The room goes up for grabs, as it did over the weekend when the Crescent City’s Astral Project shared the stage with Howard Levy, Chicago’s extravagantly versatile multi-instrumentalist.
Though Astral Project has thrived as a New Orleans phenomenon for more than two decades, the quintet’s visits to Chicago in recent years have made the band enormously popular here. Yet the throng that turned out at the Green Mill on Saturday night got more than they bargained for, since Levy was subbing for Astral Project pianist David Torkanowsky.
Because Levy is at least as virtuosic on harmonica as he is on piano, the audience in effect heard an expanded version of Astral Project, with Levy sometimes playing both instruments at once.

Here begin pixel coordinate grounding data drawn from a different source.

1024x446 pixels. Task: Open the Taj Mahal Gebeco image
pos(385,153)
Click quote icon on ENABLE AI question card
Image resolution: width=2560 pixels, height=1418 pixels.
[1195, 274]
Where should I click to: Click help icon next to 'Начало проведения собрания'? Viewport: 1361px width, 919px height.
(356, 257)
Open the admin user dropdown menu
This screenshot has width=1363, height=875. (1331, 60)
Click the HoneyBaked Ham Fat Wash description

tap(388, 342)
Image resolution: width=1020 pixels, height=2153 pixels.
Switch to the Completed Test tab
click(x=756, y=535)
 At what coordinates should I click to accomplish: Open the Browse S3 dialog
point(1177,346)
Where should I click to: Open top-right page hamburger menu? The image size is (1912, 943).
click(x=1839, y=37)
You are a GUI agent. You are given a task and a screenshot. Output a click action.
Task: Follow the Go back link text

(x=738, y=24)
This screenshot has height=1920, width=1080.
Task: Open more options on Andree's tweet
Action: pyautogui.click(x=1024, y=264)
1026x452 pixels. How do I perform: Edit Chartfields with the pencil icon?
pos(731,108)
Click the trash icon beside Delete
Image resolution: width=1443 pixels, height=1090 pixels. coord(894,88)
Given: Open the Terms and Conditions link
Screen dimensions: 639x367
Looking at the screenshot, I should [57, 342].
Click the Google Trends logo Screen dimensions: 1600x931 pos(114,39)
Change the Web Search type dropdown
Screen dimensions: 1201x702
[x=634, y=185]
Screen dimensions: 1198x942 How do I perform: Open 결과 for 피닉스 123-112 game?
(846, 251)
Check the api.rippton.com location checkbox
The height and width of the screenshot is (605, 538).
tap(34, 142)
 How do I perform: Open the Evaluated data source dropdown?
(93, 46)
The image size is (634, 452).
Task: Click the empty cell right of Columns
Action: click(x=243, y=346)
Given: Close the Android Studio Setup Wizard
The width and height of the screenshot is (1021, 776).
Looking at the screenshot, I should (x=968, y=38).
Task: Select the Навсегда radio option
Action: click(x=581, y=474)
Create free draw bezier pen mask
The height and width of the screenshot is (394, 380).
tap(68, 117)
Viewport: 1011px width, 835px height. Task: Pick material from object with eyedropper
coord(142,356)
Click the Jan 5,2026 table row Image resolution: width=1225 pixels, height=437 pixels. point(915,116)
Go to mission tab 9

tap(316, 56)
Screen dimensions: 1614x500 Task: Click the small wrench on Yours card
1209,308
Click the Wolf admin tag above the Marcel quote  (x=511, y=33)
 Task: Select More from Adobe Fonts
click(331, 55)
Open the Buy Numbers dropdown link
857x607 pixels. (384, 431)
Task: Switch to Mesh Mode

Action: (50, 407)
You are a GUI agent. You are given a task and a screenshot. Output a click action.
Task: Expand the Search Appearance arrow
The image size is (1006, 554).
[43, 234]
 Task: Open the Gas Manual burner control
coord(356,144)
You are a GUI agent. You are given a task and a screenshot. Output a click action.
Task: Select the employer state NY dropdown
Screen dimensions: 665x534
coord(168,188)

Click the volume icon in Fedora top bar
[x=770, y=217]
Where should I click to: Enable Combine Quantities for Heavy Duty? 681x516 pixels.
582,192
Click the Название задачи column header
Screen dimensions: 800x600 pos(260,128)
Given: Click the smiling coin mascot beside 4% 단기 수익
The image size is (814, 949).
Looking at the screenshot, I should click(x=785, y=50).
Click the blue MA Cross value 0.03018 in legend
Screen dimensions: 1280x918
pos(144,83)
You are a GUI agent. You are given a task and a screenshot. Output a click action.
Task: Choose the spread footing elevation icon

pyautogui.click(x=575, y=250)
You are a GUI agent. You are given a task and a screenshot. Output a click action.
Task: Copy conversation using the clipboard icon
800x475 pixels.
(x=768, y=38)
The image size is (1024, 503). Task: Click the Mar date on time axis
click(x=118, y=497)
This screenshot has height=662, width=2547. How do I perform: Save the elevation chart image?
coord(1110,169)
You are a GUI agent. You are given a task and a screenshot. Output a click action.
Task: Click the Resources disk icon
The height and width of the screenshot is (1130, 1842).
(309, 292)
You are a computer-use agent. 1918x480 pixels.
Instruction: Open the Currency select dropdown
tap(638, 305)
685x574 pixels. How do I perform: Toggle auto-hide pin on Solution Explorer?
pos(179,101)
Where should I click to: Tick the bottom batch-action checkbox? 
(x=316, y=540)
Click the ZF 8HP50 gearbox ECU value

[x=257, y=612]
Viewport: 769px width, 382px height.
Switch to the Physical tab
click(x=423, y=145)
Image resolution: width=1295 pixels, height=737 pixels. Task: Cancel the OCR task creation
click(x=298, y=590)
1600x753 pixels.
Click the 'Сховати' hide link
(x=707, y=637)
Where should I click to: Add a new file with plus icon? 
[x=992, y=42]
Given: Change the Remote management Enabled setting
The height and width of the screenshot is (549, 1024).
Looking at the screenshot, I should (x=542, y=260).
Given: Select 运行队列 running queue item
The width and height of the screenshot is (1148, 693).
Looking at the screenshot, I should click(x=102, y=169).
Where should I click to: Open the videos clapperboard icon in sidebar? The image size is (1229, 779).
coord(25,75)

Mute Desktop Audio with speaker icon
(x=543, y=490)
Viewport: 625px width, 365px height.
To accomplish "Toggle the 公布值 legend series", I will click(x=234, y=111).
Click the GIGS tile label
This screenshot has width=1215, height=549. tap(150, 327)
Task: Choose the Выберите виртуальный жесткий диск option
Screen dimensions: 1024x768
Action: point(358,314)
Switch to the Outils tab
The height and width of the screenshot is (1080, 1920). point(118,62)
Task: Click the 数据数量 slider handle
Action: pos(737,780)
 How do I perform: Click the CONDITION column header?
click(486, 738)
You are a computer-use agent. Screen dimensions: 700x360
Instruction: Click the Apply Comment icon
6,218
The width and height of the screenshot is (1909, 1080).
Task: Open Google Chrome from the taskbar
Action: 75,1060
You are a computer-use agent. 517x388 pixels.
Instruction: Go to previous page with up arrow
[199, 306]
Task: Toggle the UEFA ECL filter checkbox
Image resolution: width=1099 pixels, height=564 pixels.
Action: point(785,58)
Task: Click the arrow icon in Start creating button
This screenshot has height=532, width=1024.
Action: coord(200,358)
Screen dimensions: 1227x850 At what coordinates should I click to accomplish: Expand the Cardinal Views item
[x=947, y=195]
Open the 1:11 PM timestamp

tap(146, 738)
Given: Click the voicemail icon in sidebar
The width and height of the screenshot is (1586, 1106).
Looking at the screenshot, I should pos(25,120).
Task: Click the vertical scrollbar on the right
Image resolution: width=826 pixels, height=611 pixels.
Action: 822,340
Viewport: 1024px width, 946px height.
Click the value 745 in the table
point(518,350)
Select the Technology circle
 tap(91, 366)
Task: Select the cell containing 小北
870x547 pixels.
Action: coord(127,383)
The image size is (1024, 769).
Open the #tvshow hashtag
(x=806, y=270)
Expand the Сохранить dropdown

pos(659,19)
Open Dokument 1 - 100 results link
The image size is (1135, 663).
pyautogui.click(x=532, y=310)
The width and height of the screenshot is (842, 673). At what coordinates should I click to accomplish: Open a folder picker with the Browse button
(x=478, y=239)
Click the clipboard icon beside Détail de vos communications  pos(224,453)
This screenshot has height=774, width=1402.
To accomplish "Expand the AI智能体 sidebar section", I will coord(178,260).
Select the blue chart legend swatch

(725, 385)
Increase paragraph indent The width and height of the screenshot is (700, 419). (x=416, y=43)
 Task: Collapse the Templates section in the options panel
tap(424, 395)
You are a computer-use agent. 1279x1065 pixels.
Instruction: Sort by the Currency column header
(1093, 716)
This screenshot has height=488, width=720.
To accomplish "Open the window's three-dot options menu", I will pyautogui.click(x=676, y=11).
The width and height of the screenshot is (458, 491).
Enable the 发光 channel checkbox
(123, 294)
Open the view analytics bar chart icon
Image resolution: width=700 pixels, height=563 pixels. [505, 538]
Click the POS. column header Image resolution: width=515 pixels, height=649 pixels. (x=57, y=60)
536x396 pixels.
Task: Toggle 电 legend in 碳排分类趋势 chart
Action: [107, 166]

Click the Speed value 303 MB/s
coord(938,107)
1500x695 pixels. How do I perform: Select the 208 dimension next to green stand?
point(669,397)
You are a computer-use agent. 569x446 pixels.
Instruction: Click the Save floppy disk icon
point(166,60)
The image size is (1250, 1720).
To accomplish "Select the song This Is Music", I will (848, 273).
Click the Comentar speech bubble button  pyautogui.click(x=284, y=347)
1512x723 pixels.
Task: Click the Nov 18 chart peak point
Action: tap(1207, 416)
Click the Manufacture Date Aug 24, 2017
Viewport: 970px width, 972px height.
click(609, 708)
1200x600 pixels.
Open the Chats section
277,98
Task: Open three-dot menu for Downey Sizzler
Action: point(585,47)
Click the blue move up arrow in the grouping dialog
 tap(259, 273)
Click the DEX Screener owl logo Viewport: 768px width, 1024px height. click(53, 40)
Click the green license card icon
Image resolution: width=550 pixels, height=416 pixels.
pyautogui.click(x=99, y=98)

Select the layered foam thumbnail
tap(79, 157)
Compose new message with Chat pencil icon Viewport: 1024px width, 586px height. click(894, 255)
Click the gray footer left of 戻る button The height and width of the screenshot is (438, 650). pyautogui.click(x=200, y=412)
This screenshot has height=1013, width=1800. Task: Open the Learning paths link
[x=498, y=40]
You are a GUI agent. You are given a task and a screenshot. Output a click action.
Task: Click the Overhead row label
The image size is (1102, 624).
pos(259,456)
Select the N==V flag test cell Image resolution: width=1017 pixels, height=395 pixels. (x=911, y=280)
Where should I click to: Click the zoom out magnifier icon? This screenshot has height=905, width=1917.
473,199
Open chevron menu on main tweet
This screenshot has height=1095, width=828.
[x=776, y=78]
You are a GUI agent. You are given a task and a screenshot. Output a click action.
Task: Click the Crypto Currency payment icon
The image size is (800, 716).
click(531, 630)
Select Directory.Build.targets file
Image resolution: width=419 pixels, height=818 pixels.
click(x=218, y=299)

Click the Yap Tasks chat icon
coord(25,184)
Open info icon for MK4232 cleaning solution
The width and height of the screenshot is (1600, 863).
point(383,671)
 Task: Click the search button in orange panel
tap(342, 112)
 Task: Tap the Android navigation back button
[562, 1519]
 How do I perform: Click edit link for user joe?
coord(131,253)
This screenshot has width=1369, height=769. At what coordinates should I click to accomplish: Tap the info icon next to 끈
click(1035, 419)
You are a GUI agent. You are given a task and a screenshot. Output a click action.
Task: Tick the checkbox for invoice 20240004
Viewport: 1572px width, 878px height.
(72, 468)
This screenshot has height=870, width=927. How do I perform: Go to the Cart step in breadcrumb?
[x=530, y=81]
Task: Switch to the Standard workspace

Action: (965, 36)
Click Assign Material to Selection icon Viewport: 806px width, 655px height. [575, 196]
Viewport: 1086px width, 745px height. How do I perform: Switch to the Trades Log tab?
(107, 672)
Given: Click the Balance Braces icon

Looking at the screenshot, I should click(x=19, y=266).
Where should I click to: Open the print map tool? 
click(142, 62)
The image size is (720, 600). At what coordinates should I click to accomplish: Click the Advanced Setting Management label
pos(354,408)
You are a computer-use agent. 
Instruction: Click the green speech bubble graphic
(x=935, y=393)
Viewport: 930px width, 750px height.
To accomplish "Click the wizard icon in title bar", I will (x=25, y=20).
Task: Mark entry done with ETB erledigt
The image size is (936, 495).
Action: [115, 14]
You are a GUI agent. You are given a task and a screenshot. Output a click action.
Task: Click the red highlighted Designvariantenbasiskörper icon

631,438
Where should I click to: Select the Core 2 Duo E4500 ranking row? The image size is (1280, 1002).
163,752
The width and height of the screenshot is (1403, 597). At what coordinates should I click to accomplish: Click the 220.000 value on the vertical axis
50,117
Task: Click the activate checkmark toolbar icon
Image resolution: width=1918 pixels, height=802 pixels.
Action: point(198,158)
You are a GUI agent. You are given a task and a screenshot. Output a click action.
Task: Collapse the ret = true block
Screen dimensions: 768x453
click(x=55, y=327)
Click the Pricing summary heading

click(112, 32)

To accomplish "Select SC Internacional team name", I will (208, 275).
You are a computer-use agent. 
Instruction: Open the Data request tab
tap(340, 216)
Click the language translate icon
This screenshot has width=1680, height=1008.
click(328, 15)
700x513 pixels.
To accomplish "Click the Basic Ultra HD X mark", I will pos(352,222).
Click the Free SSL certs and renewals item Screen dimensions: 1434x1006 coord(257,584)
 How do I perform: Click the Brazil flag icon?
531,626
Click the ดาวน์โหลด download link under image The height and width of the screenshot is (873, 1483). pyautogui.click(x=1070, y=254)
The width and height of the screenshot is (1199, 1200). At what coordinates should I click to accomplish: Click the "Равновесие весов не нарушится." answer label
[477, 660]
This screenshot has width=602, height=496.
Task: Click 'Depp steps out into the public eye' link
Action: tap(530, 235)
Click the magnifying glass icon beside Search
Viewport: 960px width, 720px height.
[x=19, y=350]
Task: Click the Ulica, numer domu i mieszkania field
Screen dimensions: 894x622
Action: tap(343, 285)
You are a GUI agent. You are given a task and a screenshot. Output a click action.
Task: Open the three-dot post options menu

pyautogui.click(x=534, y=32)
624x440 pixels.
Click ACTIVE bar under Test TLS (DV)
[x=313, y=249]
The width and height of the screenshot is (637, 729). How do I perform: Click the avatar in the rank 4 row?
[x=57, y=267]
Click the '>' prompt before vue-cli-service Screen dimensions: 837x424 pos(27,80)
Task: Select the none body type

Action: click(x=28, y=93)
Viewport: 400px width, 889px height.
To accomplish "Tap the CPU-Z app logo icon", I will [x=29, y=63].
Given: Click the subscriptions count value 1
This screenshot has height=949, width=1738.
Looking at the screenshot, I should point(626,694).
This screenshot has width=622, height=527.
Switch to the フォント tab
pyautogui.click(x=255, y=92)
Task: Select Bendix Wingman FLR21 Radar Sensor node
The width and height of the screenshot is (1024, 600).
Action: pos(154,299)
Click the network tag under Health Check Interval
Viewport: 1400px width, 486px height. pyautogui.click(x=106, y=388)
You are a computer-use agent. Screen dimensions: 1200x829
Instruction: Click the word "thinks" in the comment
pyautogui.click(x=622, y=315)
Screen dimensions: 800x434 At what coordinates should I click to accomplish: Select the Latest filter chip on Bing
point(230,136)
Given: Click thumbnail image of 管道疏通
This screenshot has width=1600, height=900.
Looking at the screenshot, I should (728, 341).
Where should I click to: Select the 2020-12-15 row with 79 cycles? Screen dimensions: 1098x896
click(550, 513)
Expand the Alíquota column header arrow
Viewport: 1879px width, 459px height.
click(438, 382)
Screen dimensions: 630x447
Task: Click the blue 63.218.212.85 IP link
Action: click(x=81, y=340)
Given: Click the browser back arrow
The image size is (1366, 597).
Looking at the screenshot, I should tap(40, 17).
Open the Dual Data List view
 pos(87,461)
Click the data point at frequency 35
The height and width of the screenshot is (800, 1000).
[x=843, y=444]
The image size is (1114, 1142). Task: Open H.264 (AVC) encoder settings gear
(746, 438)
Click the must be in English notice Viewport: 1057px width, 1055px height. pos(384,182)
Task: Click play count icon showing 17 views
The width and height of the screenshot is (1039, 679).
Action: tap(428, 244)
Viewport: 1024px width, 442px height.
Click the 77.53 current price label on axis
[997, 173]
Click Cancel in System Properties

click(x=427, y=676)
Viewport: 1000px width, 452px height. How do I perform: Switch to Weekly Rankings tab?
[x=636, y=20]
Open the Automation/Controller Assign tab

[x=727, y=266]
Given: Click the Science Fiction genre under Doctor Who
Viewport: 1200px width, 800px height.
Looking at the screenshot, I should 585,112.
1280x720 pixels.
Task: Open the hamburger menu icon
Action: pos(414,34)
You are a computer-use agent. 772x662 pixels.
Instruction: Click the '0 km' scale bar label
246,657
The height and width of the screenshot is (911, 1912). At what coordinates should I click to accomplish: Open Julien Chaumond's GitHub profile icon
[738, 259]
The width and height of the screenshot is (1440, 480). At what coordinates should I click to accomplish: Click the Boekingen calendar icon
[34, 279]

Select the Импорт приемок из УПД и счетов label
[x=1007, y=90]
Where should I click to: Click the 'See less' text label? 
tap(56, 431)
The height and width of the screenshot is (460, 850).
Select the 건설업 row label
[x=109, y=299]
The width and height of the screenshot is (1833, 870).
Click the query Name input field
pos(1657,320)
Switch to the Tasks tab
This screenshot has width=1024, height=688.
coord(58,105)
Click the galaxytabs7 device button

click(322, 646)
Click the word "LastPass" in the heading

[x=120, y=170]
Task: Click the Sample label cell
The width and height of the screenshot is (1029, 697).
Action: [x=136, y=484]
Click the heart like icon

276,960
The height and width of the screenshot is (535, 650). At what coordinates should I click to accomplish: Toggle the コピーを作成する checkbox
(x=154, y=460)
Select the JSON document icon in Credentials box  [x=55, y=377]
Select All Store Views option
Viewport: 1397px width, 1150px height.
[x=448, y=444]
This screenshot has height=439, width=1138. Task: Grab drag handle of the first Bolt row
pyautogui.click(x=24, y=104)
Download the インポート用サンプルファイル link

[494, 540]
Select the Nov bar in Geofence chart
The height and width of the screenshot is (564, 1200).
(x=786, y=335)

The hand-in-glove merger of Levy’s expressive harmonica with the band’s extraordinarily tight rhythm section enriched the Astral Project experience.
Consider “Sidewalk Strut,” an Astral Project signature tune that combines the spirit of New Orleans second-line parade rhythm with sinuously chromatic phrases and unabashedly modern harmonies. This catchy piece, by guitarist Steve Masakowski, rarely fails to win over an audience, but this time it was more than an attractive exploration of New Orleans street rhythms.
Levy’s harmonica solo–with its audaciously bent blue notes and urgently lyrical phrasings–made “Sidewalk Strut” a more profound piece. Moreover, Levy’s harmonica, which shared front-line duties with Tony Dagradi’s hard-charging tenor saxophone and Masakowski’s ultra-linear guitar, added significantly to the depth of sound and intricacy of texture.
Levy outdid himself in a samba by Masakowski, playing blues-drenched lines on harmonica while accompanying himself in unison on piano. Yet this was not a stunt. By juxtaposing the same lines on two instruments, Levy created subtle colors and ethereal sonic effects that would have been impossible to achieve on either instrument alone.
The man is a force on any instrument he plays. Yet he couldn’t have been nearly so effective without Astral Project, probably the longest-running band in New Orleans (the Preservation Hall Jazz Band doesn’t come close, since its personnel has changed continuously over the years).
No doubt Astral Project has flourished because the players continually find new ideas and inspiration in each other’s work. Drummer Johnny Vidacovich, bassist James Singleton, Dagradi and Masakowski know each other well enough to anticipate changes in meter, tempo, key, texture and you-name-it.
So when Levy abruptly cut the tempo in half in a fast-flying piece or offered up Bach-like counterpoint on Dagradi’s “The Whole Truth,” Astral Project responded without missing half a beat.